= Dataset =
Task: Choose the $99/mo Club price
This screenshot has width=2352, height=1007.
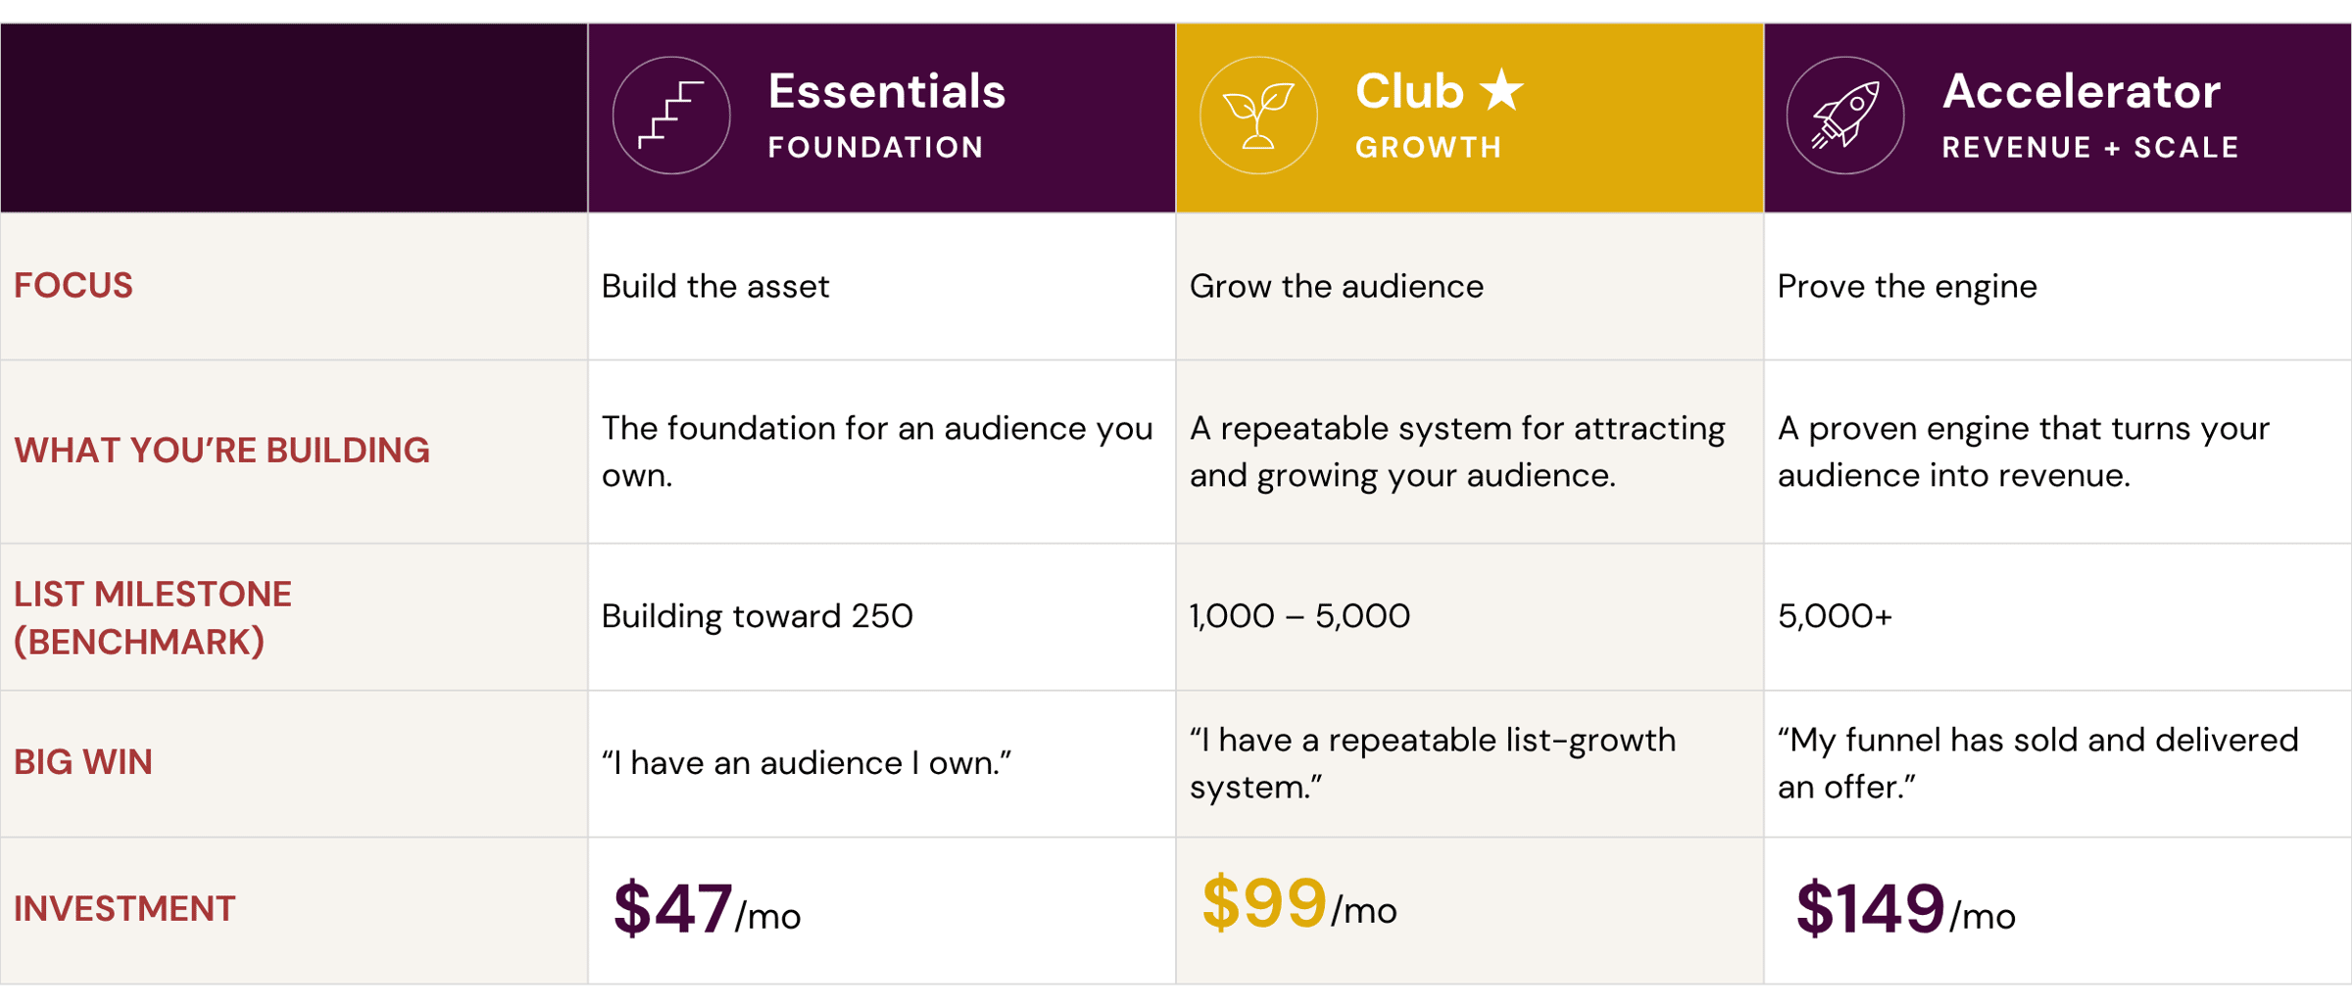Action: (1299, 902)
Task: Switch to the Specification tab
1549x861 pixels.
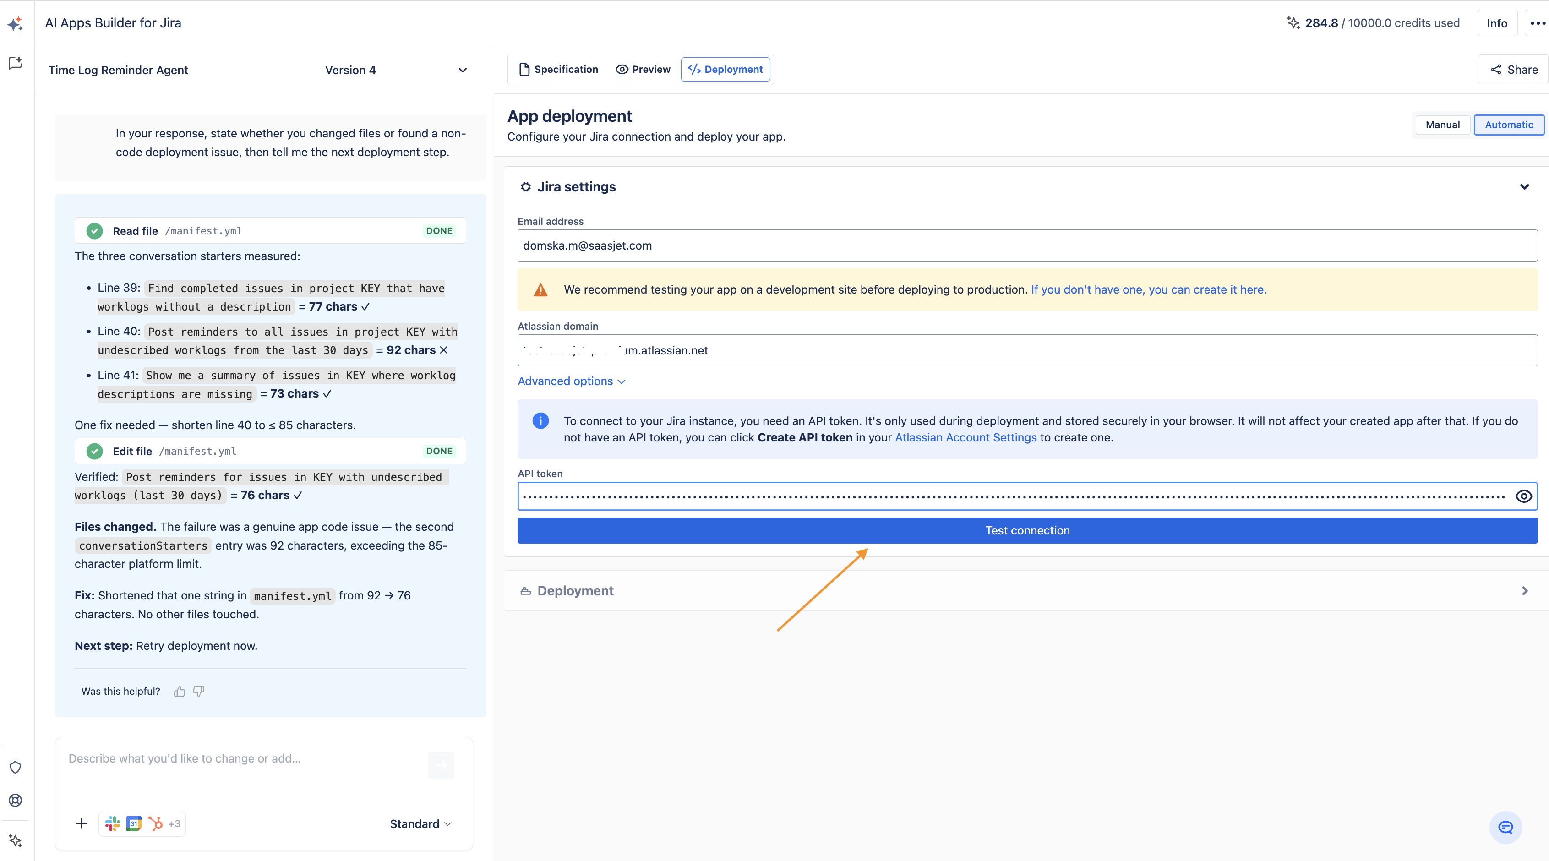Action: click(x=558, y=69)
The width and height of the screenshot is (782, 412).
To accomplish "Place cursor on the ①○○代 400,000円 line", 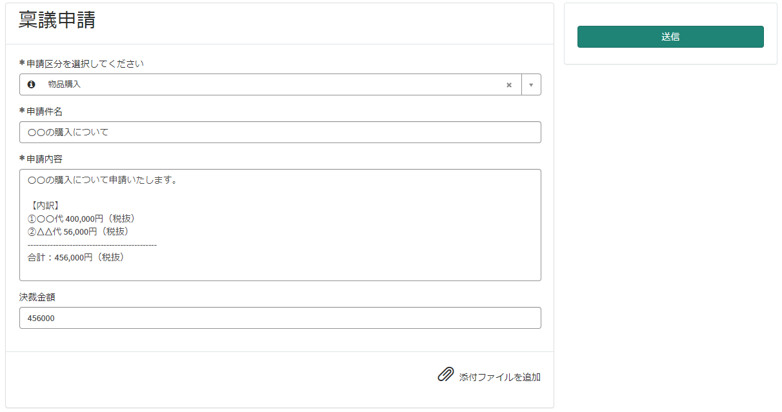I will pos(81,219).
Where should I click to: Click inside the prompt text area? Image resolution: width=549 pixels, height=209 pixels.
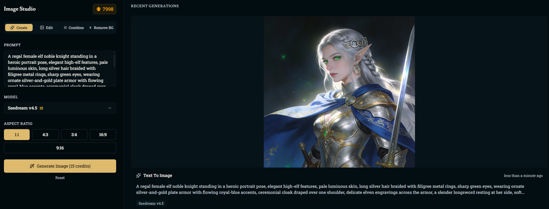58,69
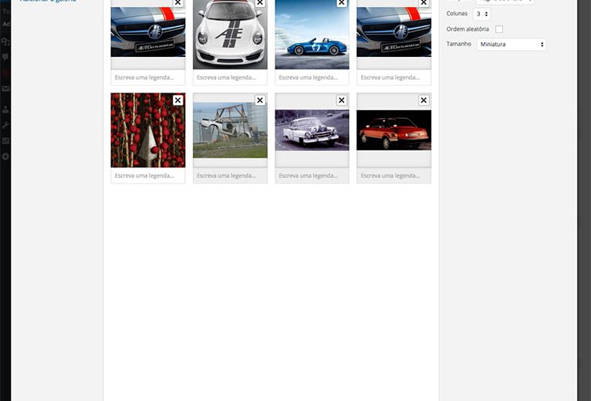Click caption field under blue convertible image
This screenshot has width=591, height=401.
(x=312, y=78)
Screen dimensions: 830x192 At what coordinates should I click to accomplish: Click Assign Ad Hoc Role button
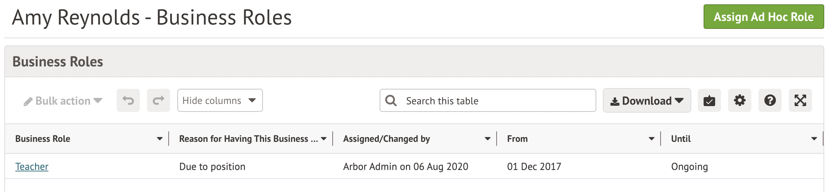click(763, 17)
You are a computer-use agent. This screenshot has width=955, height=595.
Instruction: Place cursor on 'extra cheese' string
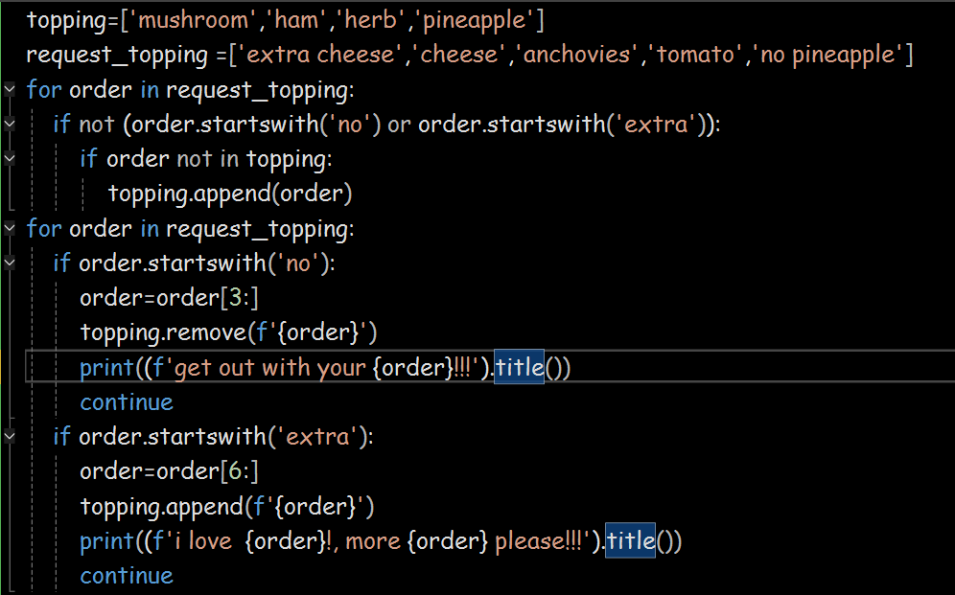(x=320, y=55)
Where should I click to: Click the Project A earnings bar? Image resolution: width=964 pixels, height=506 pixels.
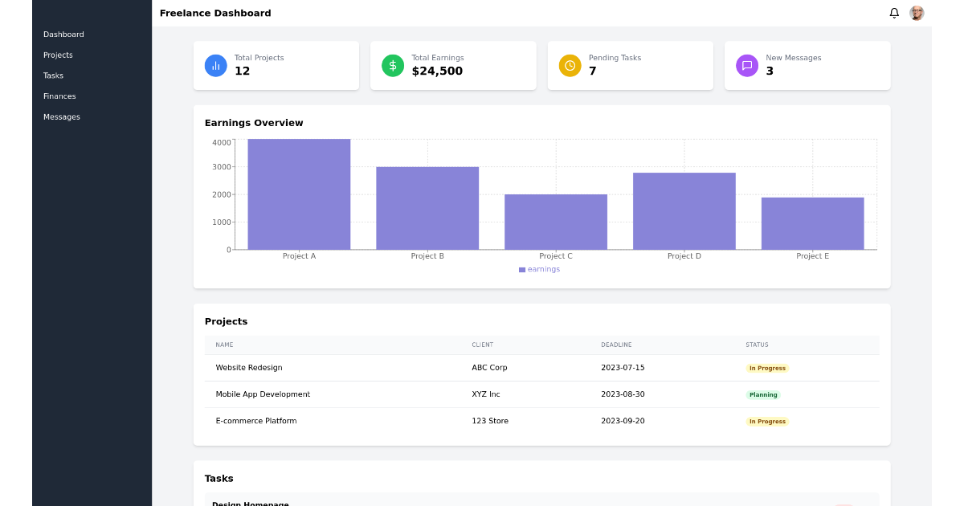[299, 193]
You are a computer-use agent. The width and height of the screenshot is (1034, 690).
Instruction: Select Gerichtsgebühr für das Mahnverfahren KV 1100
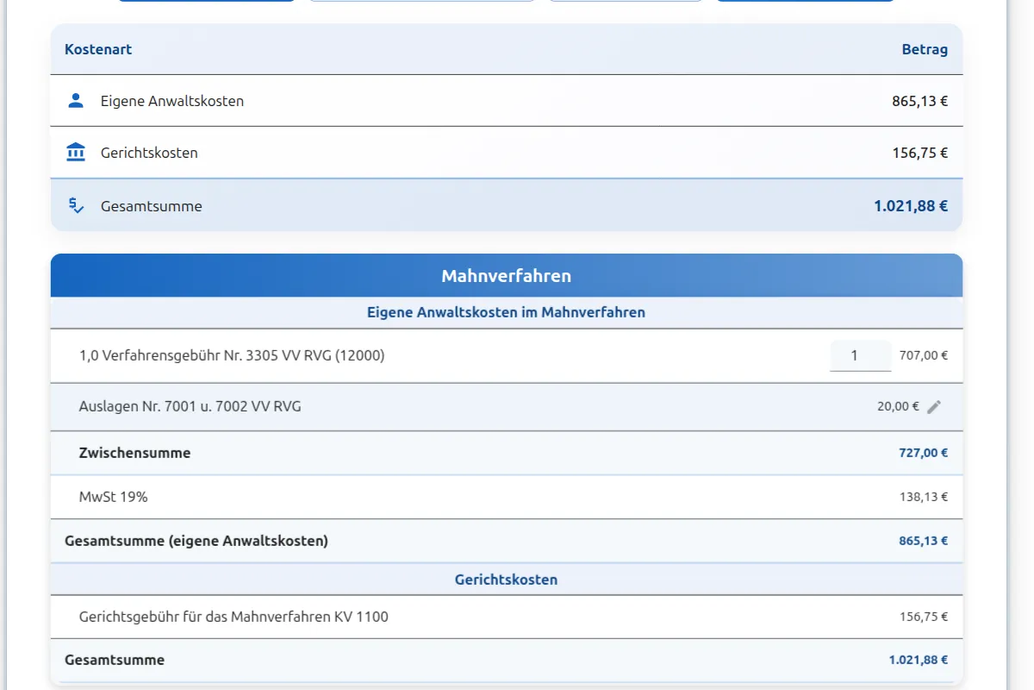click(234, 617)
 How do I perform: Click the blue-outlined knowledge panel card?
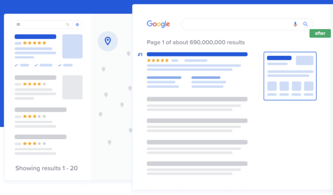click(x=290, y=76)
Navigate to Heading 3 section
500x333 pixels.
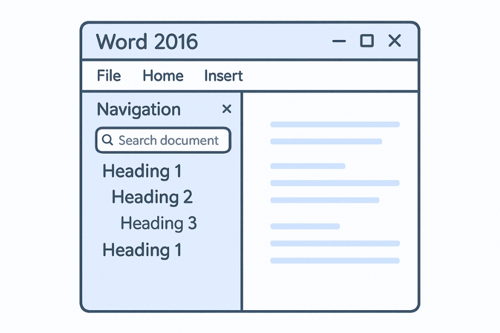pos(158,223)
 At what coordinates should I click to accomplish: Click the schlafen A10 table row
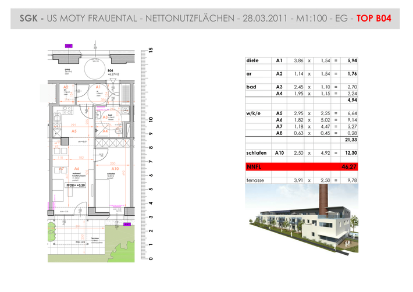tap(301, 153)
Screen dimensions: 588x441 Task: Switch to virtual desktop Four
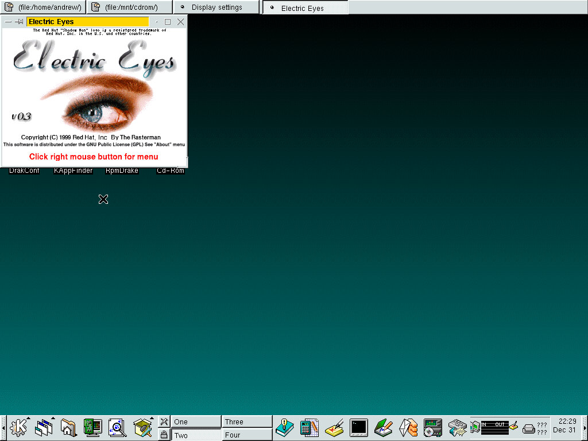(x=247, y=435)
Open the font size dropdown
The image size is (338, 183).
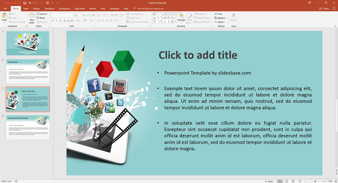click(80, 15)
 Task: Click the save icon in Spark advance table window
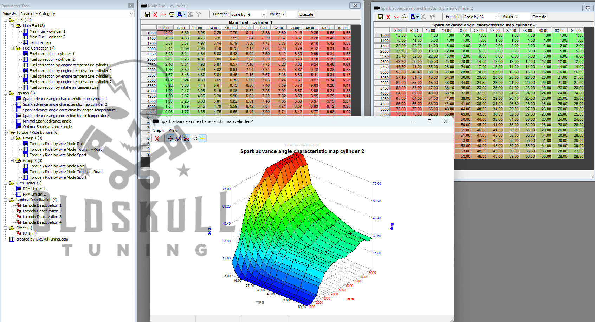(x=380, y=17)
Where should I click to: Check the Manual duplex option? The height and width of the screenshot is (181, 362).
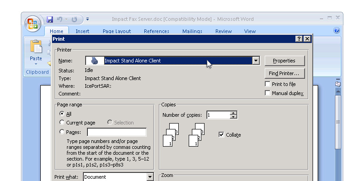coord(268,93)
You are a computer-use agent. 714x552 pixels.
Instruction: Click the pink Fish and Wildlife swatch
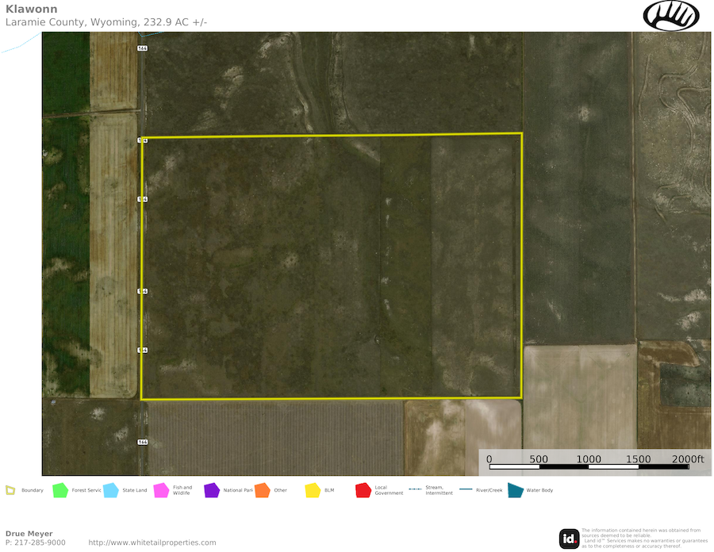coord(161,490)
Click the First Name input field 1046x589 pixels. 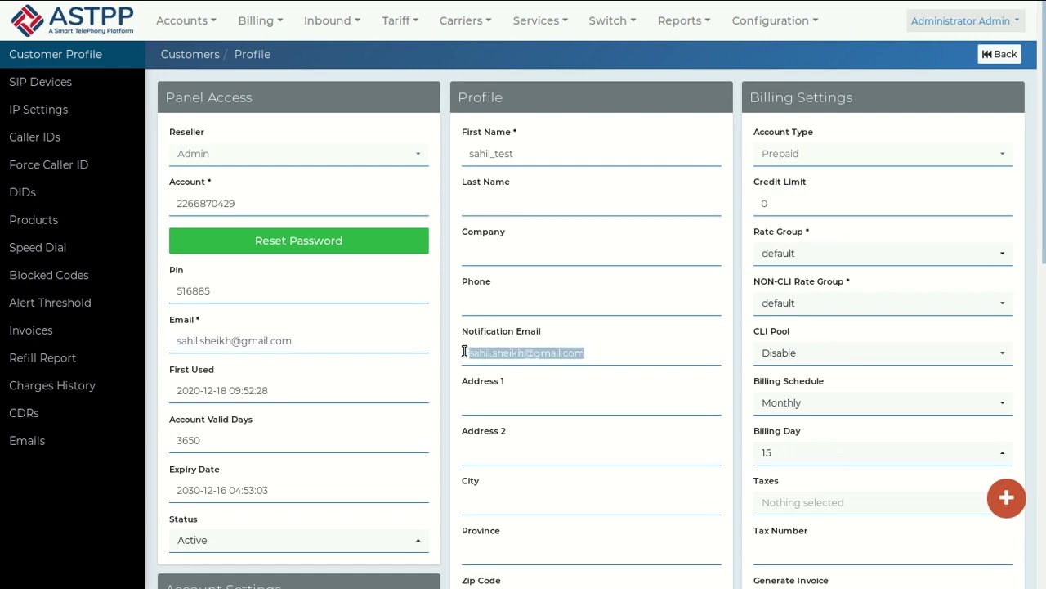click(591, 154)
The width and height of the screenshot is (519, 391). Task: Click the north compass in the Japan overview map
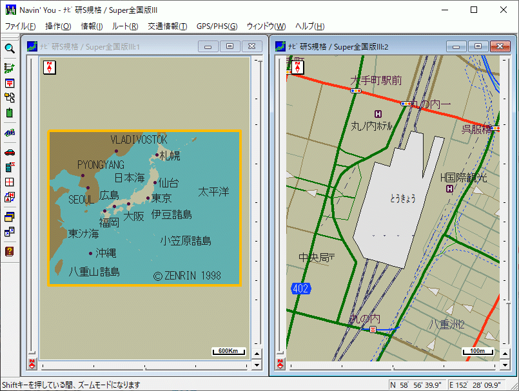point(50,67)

= Your instructions =
From the records above, copy only the lines running from the line containing "You are a computer-use agent. This" to the line containing "You are a computer-use agent. The", both ends included. Leave the pictures out.

= Solution below =
You are a computer-use agent. This screenshot has width=955, height=595.
Instruction: Place cursor on 'extra cheese' string
(x=320, y=55)
Where should I click to: Click the Project A earnings bar? Image resolution: width=964 pixels, height=506 pixels.
[299, 193]
You are a computer-use agent. The width and height of the screenshot is (1034, 690).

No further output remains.